Work required — Starting at the line that contains "Given: Pick the 3Y timeframe" and ending with the last of the records, write those lines again with "timeframe" changed to "time range" and everything else left the same. Omit the pictures.
^^^^
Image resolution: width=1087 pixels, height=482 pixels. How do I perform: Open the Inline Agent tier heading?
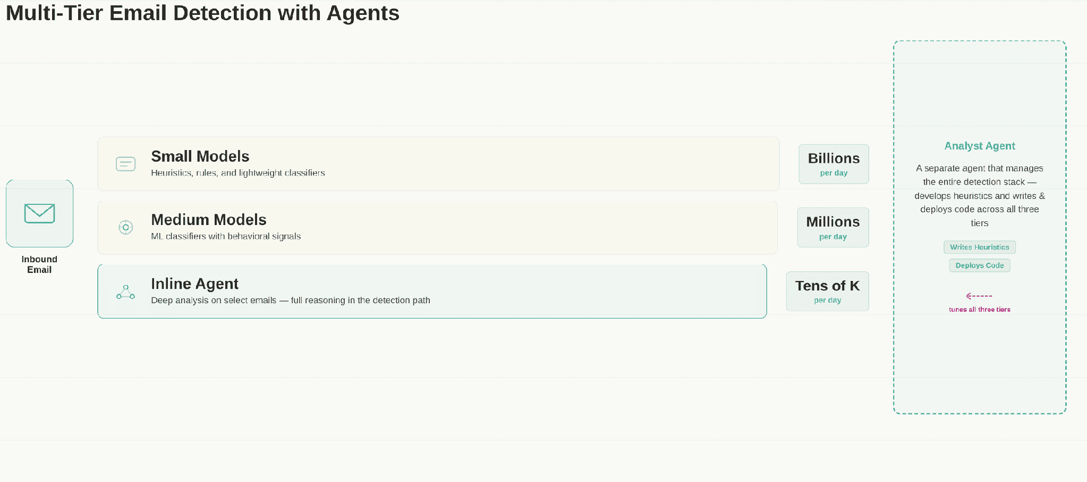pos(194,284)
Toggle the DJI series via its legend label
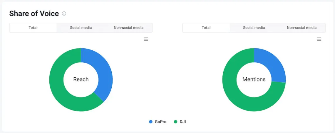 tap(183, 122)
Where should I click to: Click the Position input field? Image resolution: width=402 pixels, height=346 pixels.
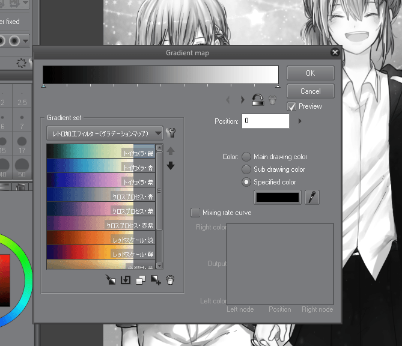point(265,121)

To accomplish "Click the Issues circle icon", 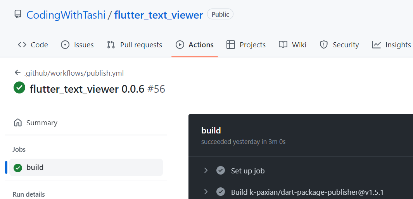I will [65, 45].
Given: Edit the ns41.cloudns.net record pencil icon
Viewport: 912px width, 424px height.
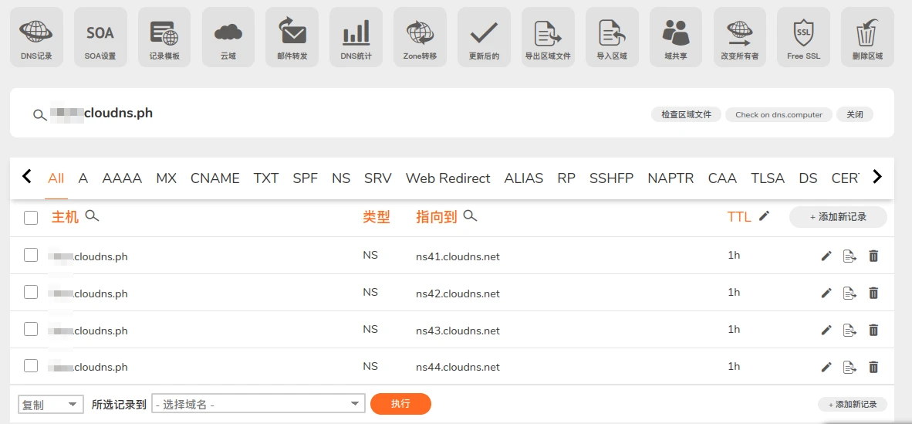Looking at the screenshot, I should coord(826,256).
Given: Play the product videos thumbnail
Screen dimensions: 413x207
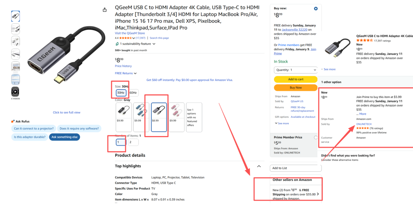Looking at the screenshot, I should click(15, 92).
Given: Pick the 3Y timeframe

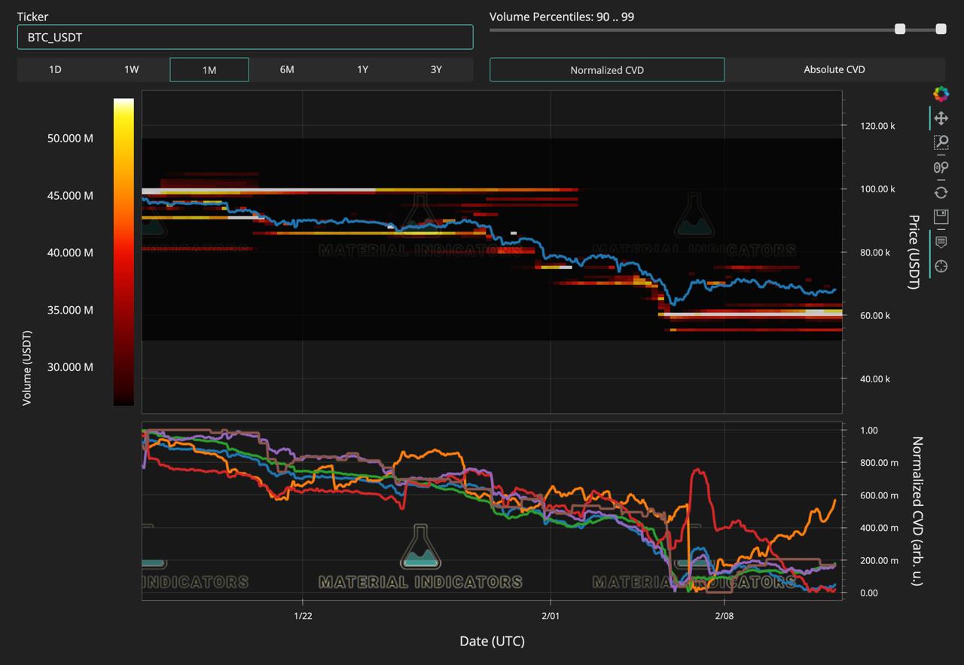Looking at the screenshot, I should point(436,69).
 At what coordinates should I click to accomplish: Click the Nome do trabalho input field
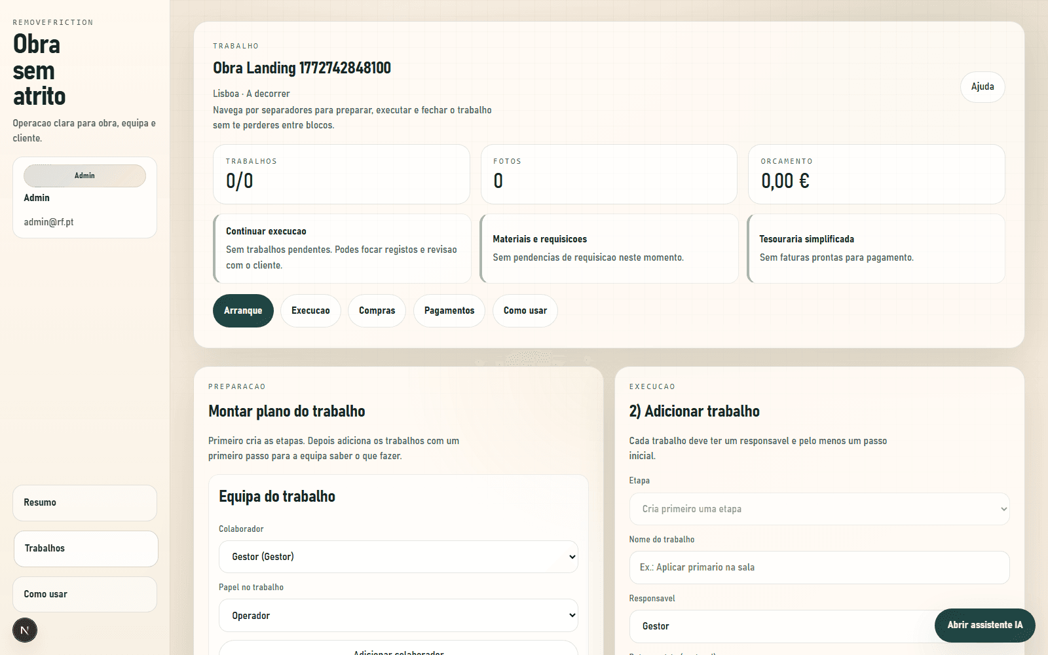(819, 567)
^^^^
Complete output —
Given: Pick the 3Y time range

Looking at the screenshot, I should point(436,69).
 At what coordinates should I click to accomplish: Click the Nome do trabalho input field
(819, 567)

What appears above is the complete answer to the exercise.